Even after my mother was married to my father, she worked abroad, while my father remained in Singapore and continued with his career. My parents sustained a healthy long-distance relationship until I came along. And then, inadvertently, things changed. My mother left her job, and all that she had created for herself in the Gulf, and came back to Singapore to be a full-time mother. (A full-time mother, until one day, a ten-year-old me told her that I was old enough to take care of myself, and that she should go back to work. But this is a story for another day).
Do you ever regret coming back, I ask her after some time. What I really mean to ask is, has she ever regretted having a child and giving up her career in the process. Her eyes refocus on my face and she replies firmly that she has had no regrets about the decisions she has made in her life. Her reply, unsurprisingly, leaves no room for doubt.
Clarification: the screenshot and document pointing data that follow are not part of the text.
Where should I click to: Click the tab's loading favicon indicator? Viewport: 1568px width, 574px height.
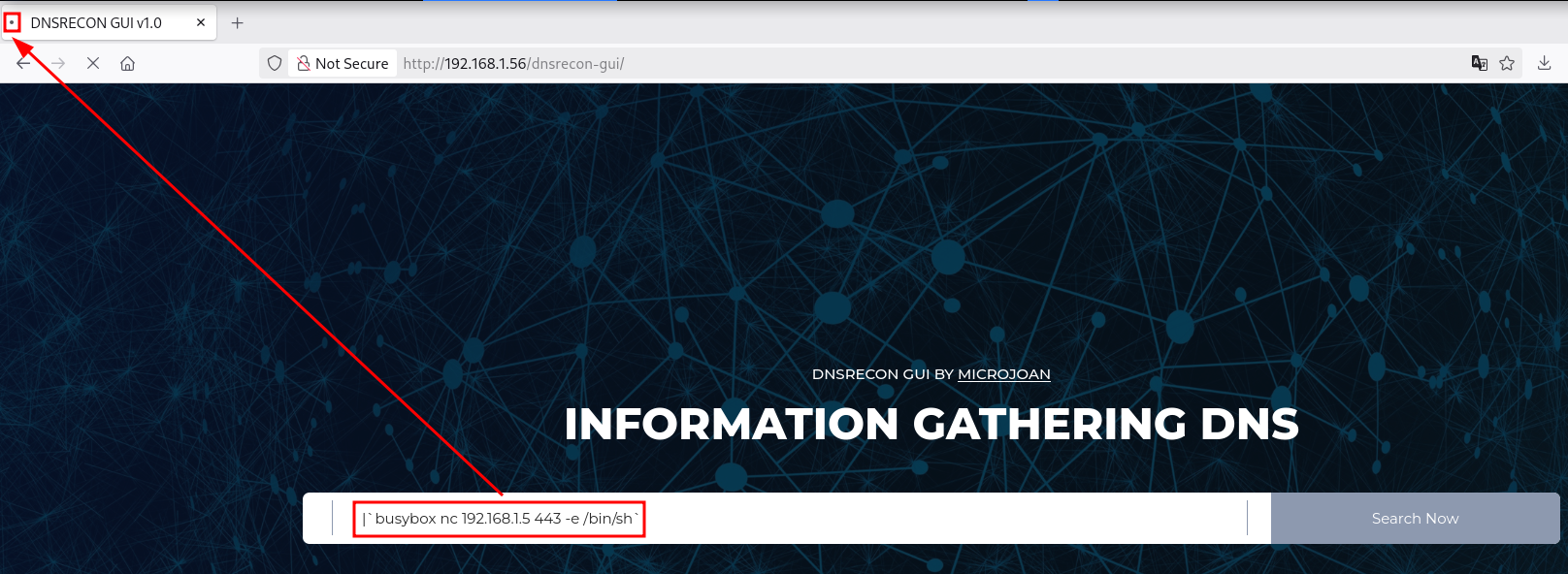(x=12, y=22)
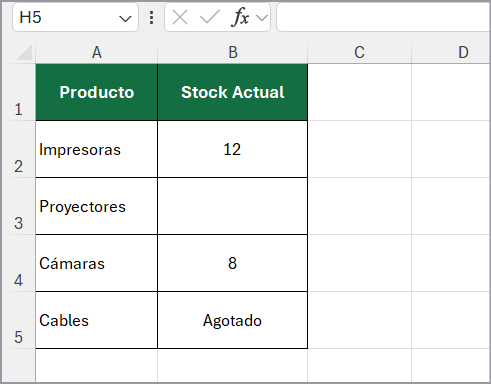The height and width of the screenshot is (384, 491).
Task: Select column A header
Action: 96,53
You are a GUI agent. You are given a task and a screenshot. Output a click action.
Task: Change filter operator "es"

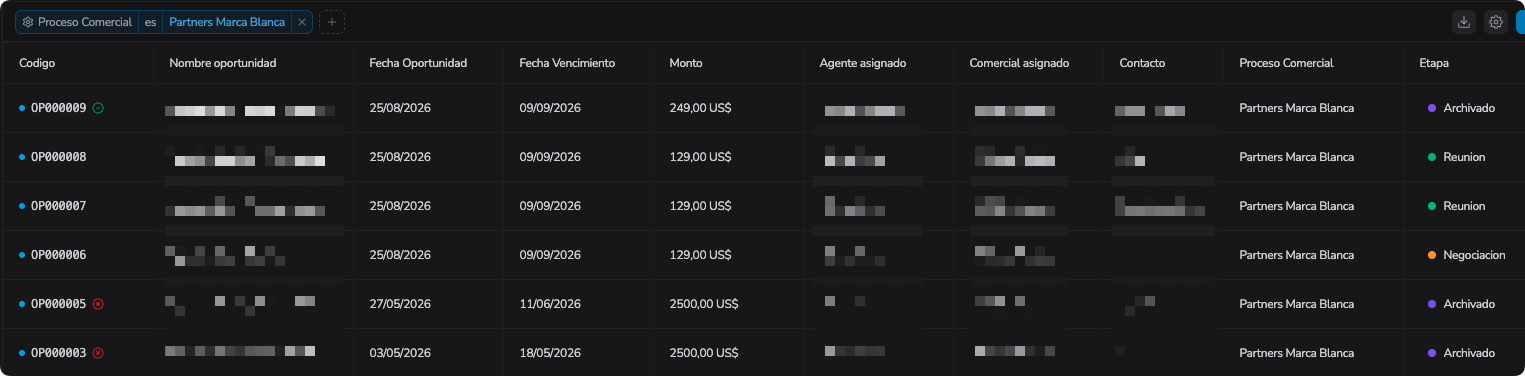tap(150, 22)
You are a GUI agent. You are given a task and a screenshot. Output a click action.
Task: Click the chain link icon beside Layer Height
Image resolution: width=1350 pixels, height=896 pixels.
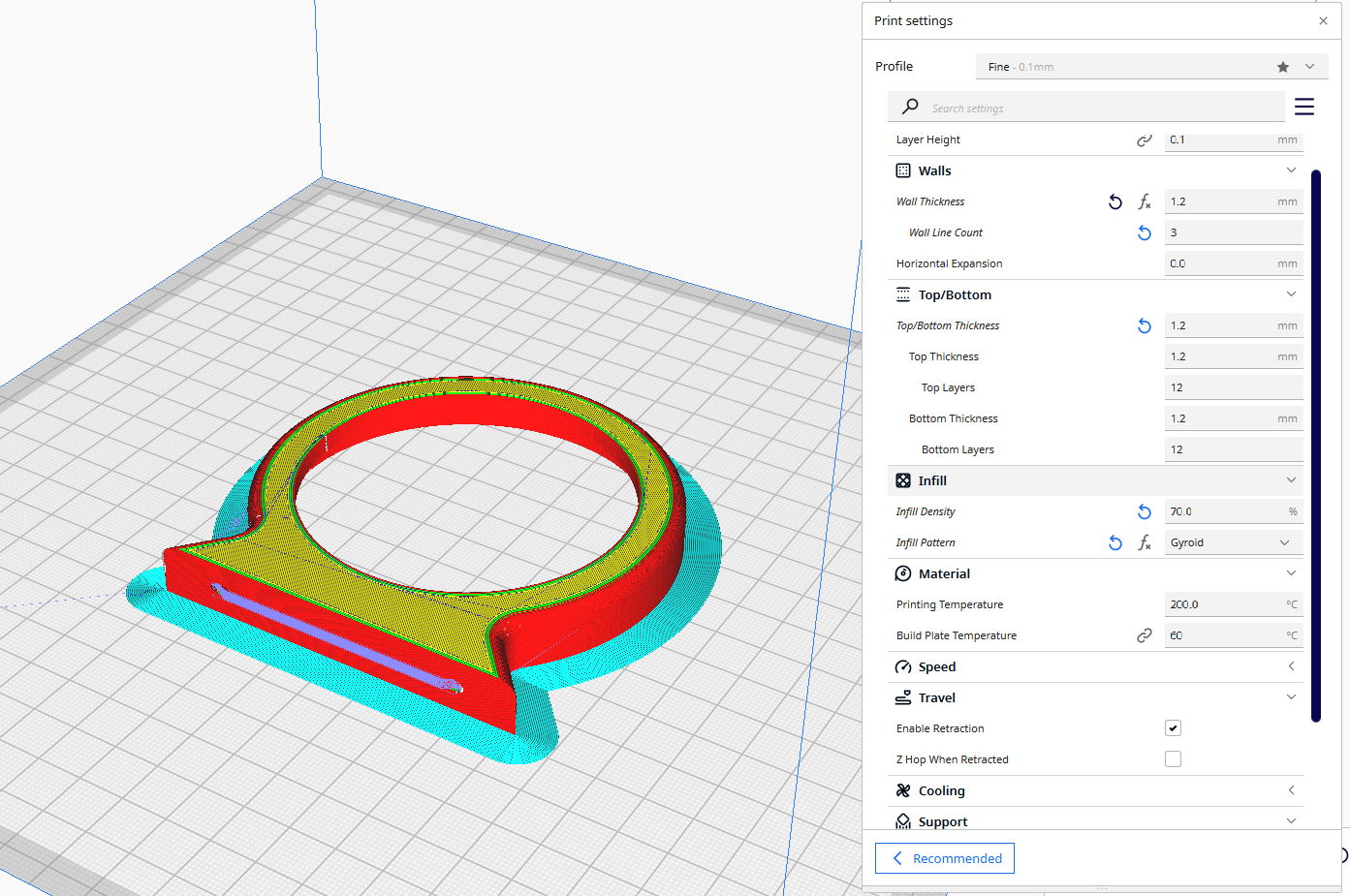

As a woman in her mid-20s, surrounded by a bevy of women (friends and strangers alike) who are involved in an elaborate juggling act of being mothers and successful working professionals, my mother’s single-mindedness and surety seems almost baffling.
To give up everything that you’ve worked so hard for to raise a child – does this selflessness only come about with motherhood? What about her own dreams and aspirations? Were all her dreams shelved just because she became a mother? What does success mean for her, then?
I try to voice these thoughts, and my mother is quick to remind me that life is not always seen as a question of absolutes. I have always wanted a child, she says, and that determined my life decisions. Her tone changes and she looks at me thoughtfully. Different people want different things in life, Arathi.
They aren’t better or worse choices. Just different. And each of these choices comes with its own sets of triumphs and failures. The most that we can ask of ourselves is to these outcomes with grace, whatever that may be. That is what I’ve learned of success, she says.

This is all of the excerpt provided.